Toby camina hasta el lado del tejado que da al huerto. Mira. Sin duda, la mala visita ya se ha producido: los cerdos han vuelto. Se han colado por debajo de la valla y han arrasado con todo. Seguramente no ha sido tanto un frenesí por alimentarse como un acto de venganza deliberada. La tierra está surcada y pisoteada: lo que no se hayan comido lo han destrozado.

Si fuera llorona, habría llorado. Se levanta los prismáticos, examina el prado. Al principio no los ve, pero luego localiza dos cabezas rosa grisáceo. No, tres. No, cinco, levantándose sobre las flores herbosas. Ojos de mirada intensa, uno por cerdo: la están mirando de soslayo. Han estado observándola: es como si quisieran ser testigos de su consternación. Además, están fuera de alcance: si les dispara desperdiciará las balas. No descartaría que lo supieran.

– ¡Cerdos asquerosos! -les grita-. ¡Caras de cerdo!

Por supuesto, para ellos no son insultos.

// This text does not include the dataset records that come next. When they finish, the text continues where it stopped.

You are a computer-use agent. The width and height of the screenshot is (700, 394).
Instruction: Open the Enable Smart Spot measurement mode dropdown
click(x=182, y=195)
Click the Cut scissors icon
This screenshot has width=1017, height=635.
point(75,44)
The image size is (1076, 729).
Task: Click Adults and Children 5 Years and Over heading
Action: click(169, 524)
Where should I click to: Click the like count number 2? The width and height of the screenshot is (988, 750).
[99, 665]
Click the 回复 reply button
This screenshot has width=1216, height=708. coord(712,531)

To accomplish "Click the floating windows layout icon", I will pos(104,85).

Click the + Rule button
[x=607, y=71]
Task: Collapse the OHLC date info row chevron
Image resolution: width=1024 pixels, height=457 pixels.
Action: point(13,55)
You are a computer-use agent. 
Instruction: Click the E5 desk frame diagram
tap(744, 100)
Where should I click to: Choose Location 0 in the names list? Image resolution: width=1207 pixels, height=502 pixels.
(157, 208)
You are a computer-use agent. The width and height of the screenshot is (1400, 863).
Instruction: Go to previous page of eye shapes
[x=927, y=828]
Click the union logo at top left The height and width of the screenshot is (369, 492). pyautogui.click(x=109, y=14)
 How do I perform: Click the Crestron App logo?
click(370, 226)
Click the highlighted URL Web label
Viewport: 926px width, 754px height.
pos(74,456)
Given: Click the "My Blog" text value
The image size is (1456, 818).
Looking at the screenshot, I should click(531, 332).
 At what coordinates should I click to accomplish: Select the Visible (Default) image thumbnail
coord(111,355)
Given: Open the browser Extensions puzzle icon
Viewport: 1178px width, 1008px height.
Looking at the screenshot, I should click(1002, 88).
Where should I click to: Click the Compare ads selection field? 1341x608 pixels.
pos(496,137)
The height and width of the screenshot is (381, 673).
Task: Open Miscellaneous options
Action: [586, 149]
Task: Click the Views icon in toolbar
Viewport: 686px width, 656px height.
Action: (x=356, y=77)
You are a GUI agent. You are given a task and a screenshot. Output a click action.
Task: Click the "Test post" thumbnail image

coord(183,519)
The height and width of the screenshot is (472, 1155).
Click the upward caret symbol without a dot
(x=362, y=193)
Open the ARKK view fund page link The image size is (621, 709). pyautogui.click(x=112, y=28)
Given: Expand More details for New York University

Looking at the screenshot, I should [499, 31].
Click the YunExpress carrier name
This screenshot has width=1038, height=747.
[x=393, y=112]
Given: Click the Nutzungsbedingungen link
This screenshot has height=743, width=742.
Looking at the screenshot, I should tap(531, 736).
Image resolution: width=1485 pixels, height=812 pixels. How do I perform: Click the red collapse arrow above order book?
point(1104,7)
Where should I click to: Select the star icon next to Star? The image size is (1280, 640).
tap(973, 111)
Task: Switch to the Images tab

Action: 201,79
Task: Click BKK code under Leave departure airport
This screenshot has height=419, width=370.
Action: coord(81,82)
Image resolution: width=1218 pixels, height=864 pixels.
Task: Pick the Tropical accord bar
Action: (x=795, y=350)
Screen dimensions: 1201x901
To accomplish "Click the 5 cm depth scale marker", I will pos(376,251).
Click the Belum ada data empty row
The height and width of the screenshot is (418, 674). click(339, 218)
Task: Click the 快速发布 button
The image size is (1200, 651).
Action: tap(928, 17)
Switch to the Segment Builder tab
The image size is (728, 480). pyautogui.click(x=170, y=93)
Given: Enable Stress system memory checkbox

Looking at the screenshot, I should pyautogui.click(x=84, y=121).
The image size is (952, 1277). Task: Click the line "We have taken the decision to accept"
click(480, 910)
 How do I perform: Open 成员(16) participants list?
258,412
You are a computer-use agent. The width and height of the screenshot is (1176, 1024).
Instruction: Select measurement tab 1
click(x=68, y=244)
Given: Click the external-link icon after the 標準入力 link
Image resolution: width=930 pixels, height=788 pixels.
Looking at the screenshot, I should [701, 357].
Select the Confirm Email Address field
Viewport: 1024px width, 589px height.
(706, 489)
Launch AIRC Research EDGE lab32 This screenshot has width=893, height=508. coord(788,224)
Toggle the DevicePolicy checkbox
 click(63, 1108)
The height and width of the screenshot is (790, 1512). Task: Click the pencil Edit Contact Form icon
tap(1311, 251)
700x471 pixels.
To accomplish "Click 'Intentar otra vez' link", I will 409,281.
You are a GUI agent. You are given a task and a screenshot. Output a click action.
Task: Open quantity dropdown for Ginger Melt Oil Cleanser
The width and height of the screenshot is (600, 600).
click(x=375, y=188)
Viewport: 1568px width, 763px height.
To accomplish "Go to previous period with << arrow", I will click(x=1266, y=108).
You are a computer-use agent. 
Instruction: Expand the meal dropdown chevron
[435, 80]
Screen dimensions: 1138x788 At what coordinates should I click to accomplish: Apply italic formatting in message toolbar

¿Ahora qué? Su abastecimiento de verdura deshidratada es escasa: casi se le han terminado las bayas de goji y la chía, su proteína vegetal se ha acabado. Contaba con el huerto para todo eso. Lo peor de todo, se le han acabado las grasas: ya se ha acabado la última Manteca Corporal de Aguacate y Trigo. Hay grasas en las Joltbar -aún le quedan algunas-, pero no le durarán mucho. Sin lípidos tu organismo se come la grasa corporal y luego los músculos, y el cerebro es pura grasa y el corazón es un músculo. Te conviertes en un bucle de retroalimentación y luego te desmayas.

Tendrá que recurrir a la recolección. Salir al prado, al bosque: encontrar proteínas y lípidos. Ahora el verraco estará pútrido, no puede comerse eso. Podría dispararle a un conejo verde, quizá; pero no, es un compañero mamífero y ella no está dispuesta a esa clase de carnicería. Larvas y huevos de hormiga, o larvas de cualquier clase, para empezar.